### Data shown
····················

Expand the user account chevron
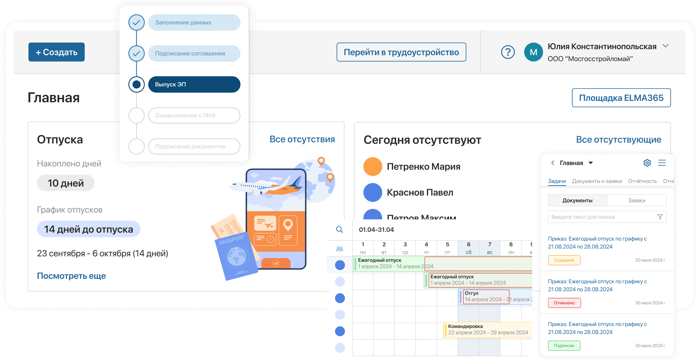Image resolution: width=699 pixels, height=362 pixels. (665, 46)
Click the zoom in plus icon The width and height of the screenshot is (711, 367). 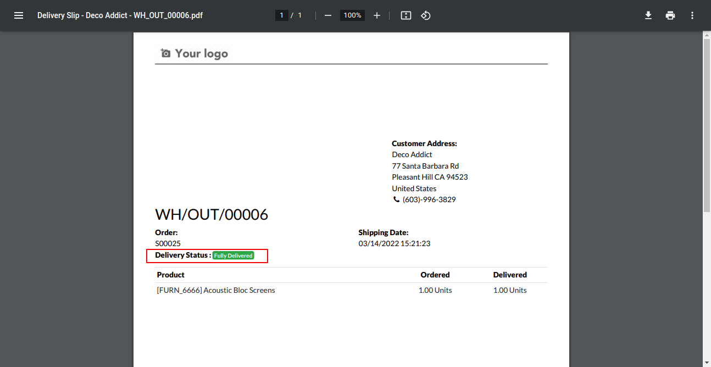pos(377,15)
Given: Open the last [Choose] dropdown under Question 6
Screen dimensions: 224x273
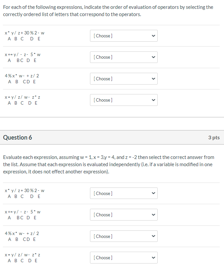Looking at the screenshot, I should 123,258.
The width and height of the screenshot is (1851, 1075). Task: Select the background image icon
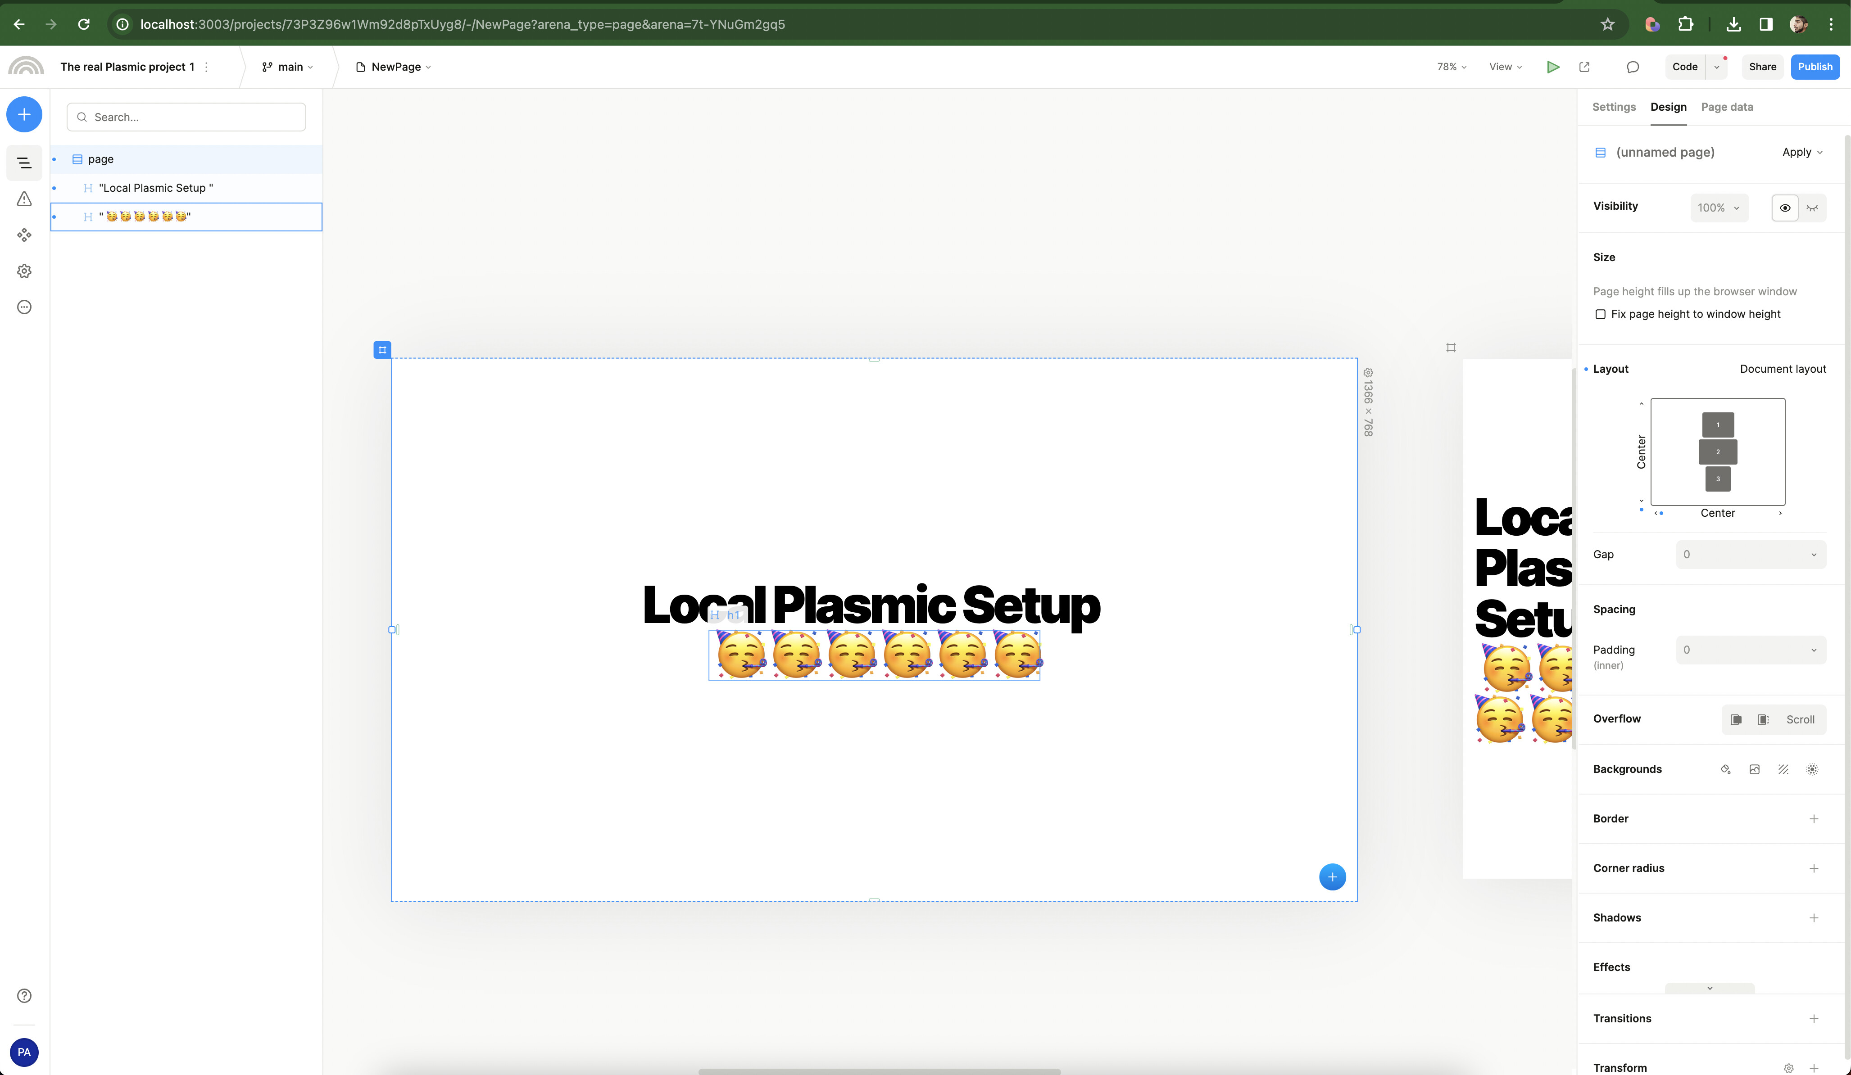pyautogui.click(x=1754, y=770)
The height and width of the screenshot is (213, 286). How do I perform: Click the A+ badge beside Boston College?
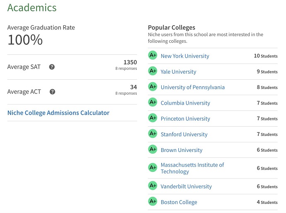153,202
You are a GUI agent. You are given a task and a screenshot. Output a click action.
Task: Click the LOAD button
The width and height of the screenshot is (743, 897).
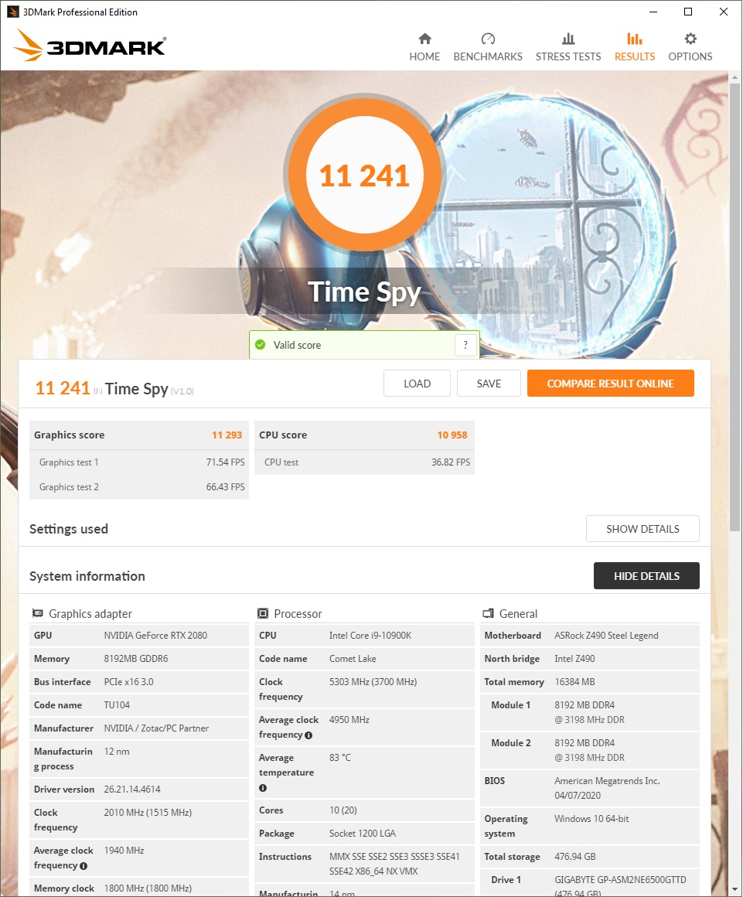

····················

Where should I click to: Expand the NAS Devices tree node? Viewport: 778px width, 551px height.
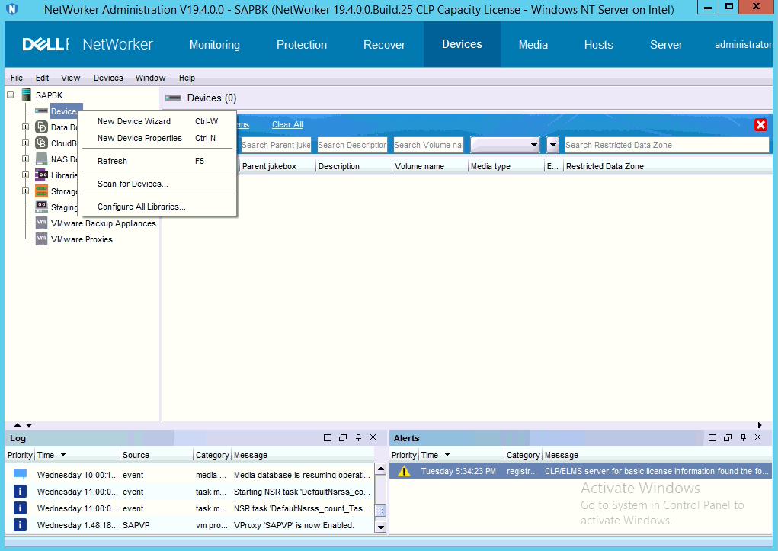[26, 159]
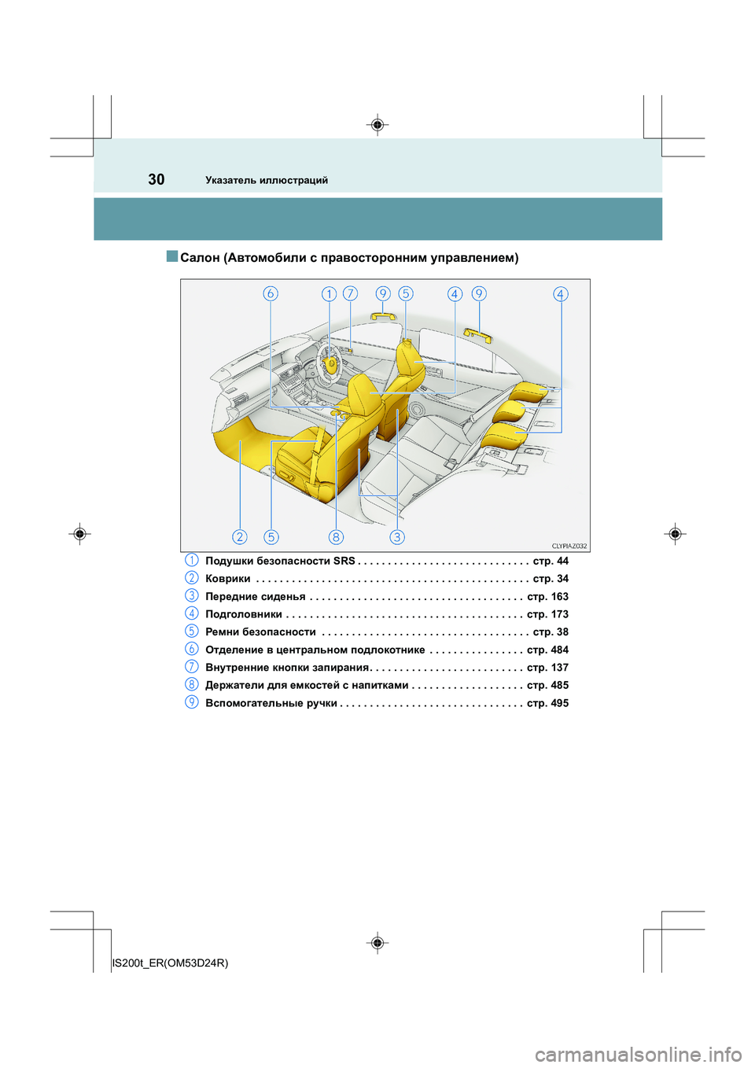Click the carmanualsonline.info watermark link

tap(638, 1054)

····················

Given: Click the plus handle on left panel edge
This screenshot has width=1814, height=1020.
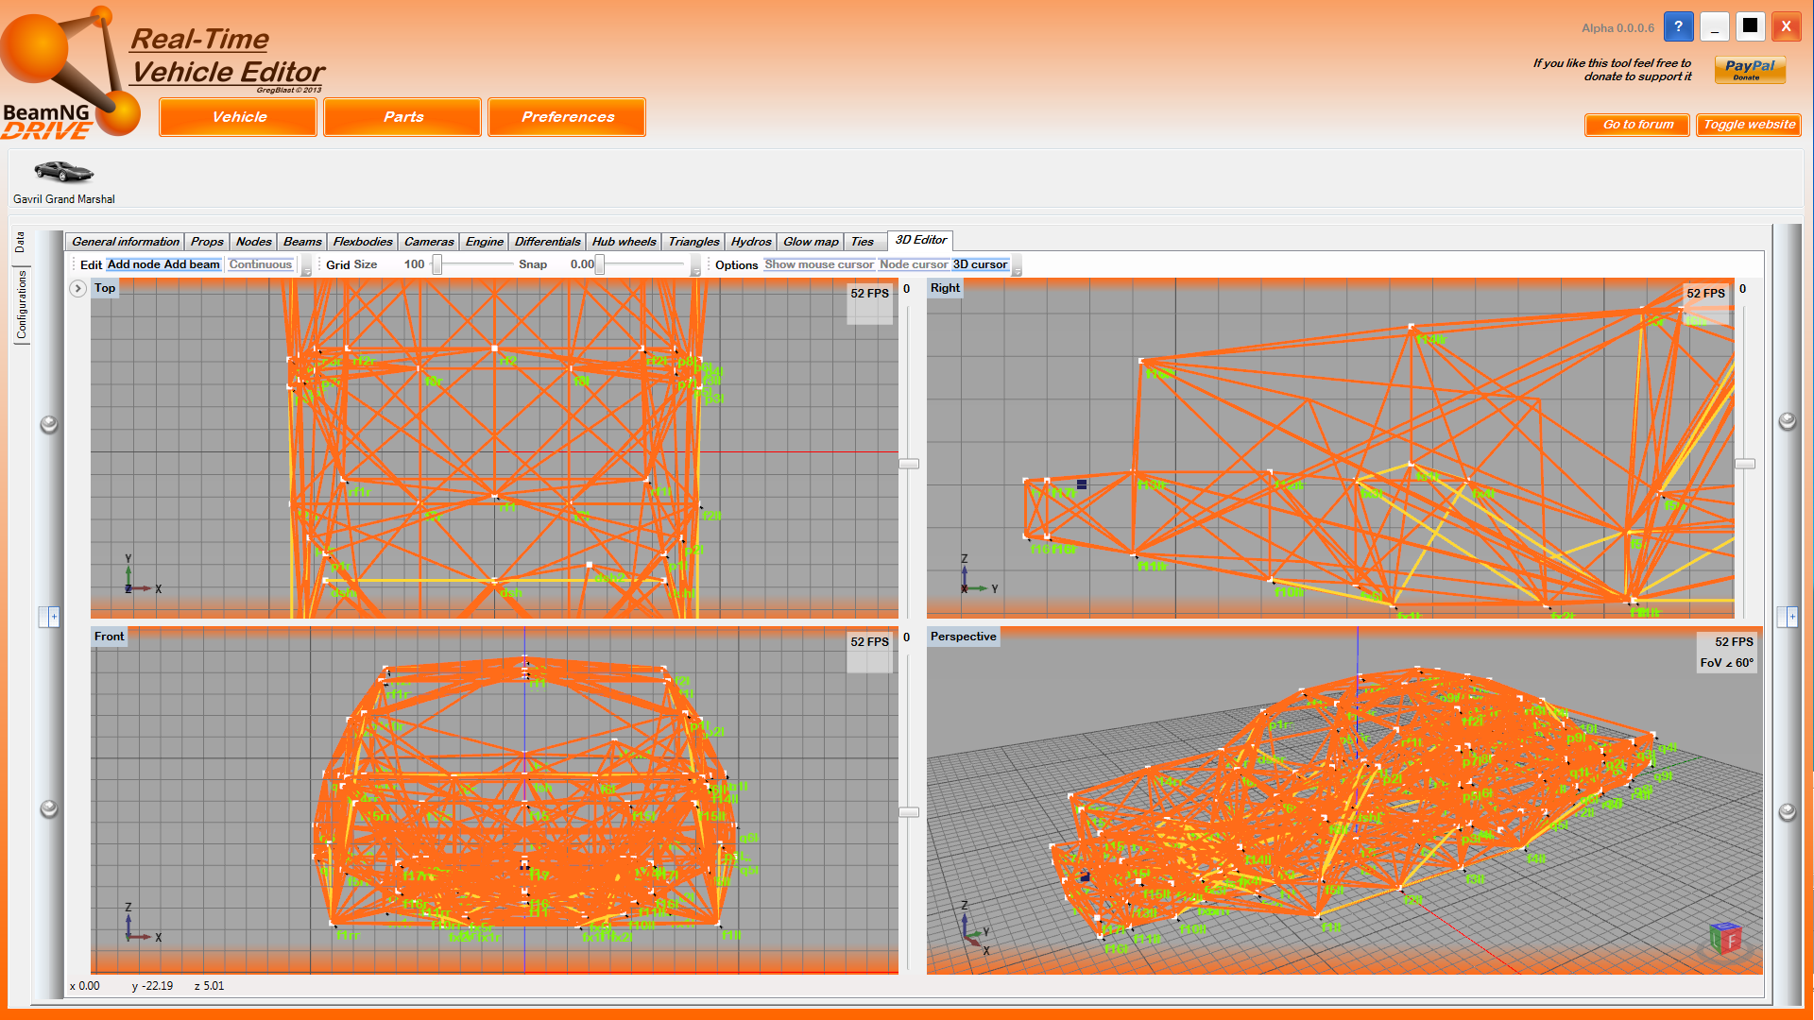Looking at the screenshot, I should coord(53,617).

····················

### Given request
Copy out the lines of the items above from the one containing "You are a GUI" through the one containing "The width and height of the screenshot is (743, 897).", switching "LOAD" to "SAVE" and leaving everything else unchanged.

### Solution
You are a GUI agent. You are given a task and a screenshot. Output a click action.
Task: Click the SAVE button
The width and height of the screenshot is (743, 897).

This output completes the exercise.